London - Commercial spaceflight venture Virgin Galactic plans to launch flights from Italy. Last Friday (July 6), the company signed a partnership deal with the Italian aerospace companies SITAEL and ALTEC.

The flights would take off from the future Grottaglie Spaceport in southern Italy. The partnership of the three corporations came after a series of business inquiries, government regulatory analysis, studies on possible operations and market evaluation for more than two years.

After an investigation of potential locations, Italian aviation authority ENAC entitled the Taranto-Grottaglie Airport as the future base of horizontally-launched spaceflights in Italy earlier this year.
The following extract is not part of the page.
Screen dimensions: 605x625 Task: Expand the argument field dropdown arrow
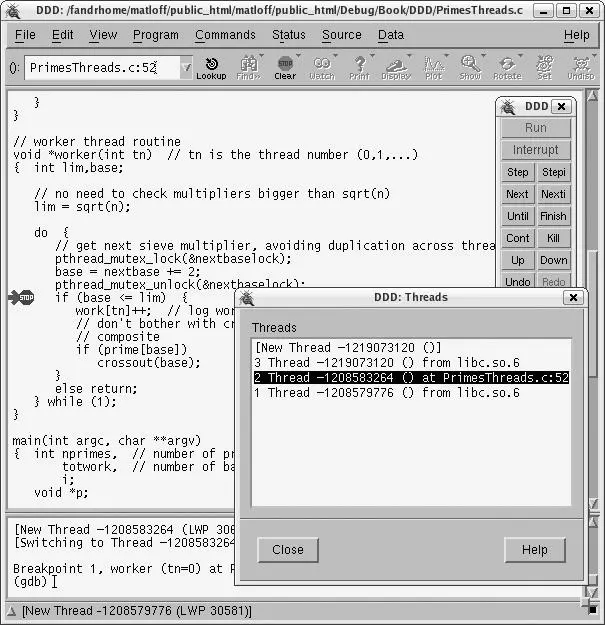[x=186, y=68]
This partnership could see Virgin Galactic launch the first person in history into space from Italian soil – and in fact, from any European territory,
Richard Branson, the British businessman, investor and the founder of Virgin Group, said in a statement.
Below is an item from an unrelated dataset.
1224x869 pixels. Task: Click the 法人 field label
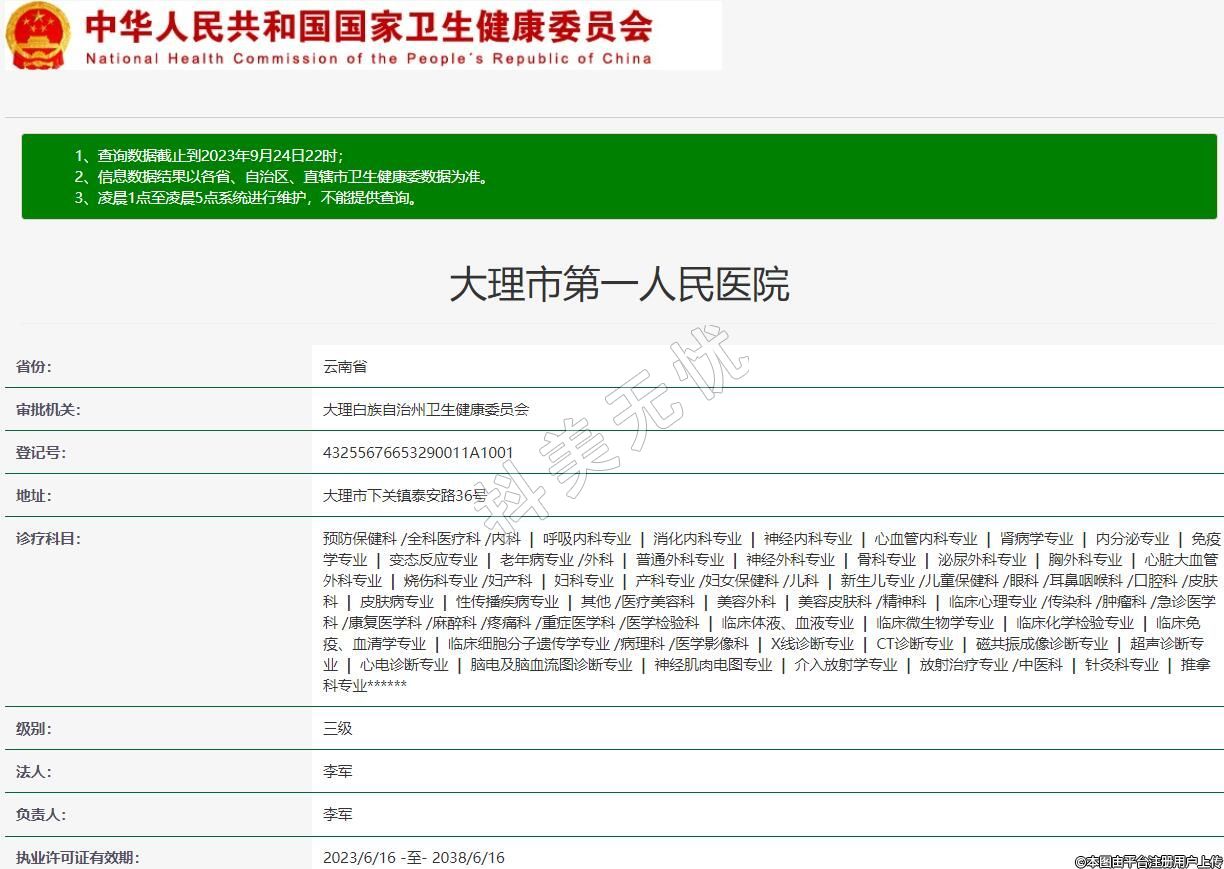[34, 772]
The agreement includes essential technological and industrial contributions from SITAEL, ALTEC and other players in the Italian aerospace industry.

Italy has always been a natural home to great innovators and breakthrough ideas which have shaped the human experience. I believe in Italy’s vision which has led to this collaboration with our Virgin space companies, will provide a real impetus as we strive to open space for the benefit of life on Earth,
also said, Branson.

The framework agreement is subject to regulatory approvals from the Italian government. In addition to commercial use, flights from Italy could also be used for research by the Italian Space Agency. The operating home of Virgin Galactic remains Spaceport in New Mexico.

Founded by British entrepreneur Richard Branson in 2010 and owned by the Virgin Group, Virgin Galactic and its sister companies aim to make space travel experience available for ordinary people.

Virgin Galactic currently has one active spaceplane (VSS Unity), used for test flights. It is developed to take travelers into the suborbital space for just a few minutes before returning to Earth.

Virgin Galactic resumed test flights last year after a fatal accident in 2014. In the past several months, the ship has had two successful test flights.